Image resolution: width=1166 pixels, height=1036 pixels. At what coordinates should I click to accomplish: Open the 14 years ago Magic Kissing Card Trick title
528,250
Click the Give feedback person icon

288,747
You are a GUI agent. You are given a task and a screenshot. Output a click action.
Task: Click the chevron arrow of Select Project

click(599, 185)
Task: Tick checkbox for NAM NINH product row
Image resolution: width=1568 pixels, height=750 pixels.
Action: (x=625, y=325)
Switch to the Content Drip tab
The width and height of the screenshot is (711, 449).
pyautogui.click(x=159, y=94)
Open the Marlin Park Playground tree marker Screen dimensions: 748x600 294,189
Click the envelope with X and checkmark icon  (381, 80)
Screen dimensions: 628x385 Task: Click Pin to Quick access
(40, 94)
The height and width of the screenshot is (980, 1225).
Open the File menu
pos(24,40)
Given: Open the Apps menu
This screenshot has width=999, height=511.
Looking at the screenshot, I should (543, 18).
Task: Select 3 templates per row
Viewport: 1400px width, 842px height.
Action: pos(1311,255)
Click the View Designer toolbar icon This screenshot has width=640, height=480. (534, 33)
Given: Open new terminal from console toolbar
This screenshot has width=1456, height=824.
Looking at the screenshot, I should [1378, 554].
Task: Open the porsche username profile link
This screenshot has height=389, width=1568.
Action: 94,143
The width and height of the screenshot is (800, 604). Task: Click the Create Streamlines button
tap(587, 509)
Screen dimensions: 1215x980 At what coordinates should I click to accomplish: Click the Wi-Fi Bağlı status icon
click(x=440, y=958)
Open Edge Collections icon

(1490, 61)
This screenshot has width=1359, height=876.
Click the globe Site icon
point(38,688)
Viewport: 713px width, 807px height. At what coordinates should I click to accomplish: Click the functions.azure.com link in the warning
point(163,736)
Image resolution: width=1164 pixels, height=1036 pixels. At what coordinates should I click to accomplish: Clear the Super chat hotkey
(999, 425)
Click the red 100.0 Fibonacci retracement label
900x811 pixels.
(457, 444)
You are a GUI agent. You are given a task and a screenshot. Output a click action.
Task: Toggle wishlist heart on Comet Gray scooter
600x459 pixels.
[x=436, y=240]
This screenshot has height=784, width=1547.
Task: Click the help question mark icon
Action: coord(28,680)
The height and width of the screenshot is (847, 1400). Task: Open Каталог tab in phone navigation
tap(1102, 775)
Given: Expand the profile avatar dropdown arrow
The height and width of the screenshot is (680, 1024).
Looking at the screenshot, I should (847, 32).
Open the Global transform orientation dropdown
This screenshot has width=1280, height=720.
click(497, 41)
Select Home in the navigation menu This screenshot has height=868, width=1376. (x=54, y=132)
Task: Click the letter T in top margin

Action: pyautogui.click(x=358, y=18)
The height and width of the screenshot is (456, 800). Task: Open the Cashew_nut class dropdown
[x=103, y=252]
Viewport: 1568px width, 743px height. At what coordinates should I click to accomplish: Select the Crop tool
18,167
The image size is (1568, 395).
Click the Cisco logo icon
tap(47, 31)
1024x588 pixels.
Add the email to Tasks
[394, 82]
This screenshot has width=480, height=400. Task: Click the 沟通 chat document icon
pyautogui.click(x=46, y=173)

# # #

Switch "email" to "message" in the lines above, starting with the line containing "1024x588 pixels." and going through the last line, and give only those lines with everything else unchanged.

1024x588 pixels.
Add the message to Tasks
[394, 82]
This screenshot has width=480, height=400. Task: Click the 沟通 chat document icon
pyautogui.click(x=46, y=173)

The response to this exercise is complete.